ヒトに感染するウイルスの種類と特徴

ウイルスは遺伝情報を持つ微小な粒子で、体内に侵入すると細胞を破壊し、さまざまな症状を引き起こします。空気感染するものや体液を介して広がるものなど、感染経路は多様です。ここでは、よく知られたヒトウイルスをいくつか紹介し、その特徴と予防策を解説します。
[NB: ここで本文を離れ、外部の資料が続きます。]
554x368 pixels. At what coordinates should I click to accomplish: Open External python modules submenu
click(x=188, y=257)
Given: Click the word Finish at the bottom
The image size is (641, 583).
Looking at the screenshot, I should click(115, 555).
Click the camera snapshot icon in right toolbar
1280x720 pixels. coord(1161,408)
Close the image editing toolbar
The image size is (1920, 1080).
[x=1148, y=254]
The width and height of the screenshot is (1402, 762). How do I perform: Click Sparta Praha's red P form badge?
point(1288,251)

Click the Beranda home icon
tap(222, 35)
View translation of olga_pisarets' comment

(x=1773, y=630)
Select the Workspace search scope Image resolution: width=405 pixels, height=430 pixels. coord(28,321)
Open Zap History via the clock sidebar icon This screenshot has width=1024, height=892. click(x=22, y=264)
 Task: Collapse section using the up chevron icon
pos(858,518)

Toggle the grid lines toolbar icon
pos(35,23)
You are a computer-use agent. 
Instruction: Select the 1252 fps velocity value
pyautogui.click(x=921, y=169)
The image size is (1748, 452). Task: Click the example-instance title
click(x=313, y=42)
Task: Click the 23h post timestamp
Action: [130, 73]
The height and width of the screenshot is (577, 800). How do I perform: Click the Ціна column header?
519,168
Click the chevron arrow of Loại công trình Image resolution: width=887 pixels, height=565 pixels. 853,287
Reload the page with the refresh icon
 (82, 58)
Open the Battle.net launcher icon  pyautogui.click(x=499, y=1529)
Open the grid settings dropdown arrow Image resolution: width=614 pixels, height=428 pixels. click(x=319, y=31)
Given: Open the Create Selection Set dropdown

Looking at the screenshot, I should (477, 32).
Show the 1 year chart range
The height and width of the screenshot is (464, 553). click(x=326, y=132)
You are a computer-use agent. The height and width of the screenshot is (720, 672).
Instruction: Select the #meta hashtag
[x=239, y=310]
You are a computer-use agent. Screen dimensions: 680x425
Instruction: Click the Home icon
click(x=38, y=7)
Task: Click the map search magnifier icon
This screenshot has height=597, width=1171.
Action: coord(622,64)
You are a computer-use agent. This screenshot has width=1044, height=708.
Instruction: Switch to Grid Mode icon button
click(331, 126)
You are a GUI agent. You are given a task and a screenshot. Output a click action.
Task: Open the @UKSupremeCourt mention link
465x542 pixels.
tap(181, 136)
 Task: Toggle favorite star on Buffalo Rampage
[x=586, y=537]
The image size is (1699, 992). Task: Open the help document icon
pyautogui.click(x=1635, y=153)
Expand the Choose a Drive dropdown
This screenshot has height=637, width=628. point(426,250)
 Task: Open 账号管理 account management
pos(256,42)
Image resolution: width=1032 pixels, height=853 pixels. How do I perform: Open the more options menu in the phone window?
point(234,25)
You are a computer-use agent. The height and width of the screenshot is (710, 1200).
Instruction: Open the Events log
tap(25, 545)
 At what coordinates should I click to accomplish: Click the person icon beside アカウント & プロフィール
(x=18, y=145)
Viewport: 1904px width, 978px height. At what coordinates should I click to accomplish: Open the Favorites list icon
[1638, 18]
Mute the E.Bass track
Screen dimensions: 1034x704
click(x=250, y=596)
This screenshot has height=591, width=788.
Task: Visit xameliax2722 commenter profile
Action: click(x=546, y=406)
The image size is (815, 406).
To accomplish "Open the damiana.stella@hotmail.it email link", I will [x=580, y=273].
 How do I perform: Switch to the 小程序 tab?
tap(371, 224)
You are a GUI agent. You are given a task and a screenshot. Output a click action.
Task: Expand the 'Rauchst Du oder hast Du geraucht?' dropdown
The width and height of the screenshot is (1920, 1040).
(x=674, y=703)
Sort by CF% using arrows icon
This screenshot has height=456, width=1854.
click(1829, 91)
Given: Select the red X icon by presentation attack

マスクは空気感染するウイルスから身を守る有効な手段です。

肝炎ウイルス(Hepatitis)

肝炎ウイルスは肝臓に感染し、A型からE型まで複数のタイプがあります。A型は軽症で自然回復することが多い一方、B型やC型は慢性化しやすく、肝硬変や肝がんの原因になることがあります。

HIV/エイズ(HIV/AIDS)

HIVは免疫系の主要な細胞を標的にし、感染者の免疫力を低下させます。感染が進行するとエイズ(AIDS)となり、日和見感染や腫瘍のリスクが高まります。予防にはコンドーム使用や安全注射が重要です。

インフルエンザ(Influenza)

インフルエンザは「インフルエンザウイルス」による急性呼吸器感染症です。発熱、倦怠感、筋肉痛、嘔吐などの症状が現れます。毎年のワクチン接種が有効で、特に小児・高齢者・基礎疾患を持つ人への接種が推奨されています。

ヘルペスウイルス(Herpes)

ヘルペスウイルスは口唇や性器に水疱を形成しますが、感染者の多くは症状が軽微であるか、全く自覚しません。米メイヨークリニックによると、感染者の約90%が自分が感染していることに気付いていないとされています。

天然痘ウイルス(Smallpox)

天然痘はバリオラウイルスが原因で、かつては致死率の高い感染症でした。ワクチン接種により1970年代に世界的に根絶され、現在は自然界に存在しません。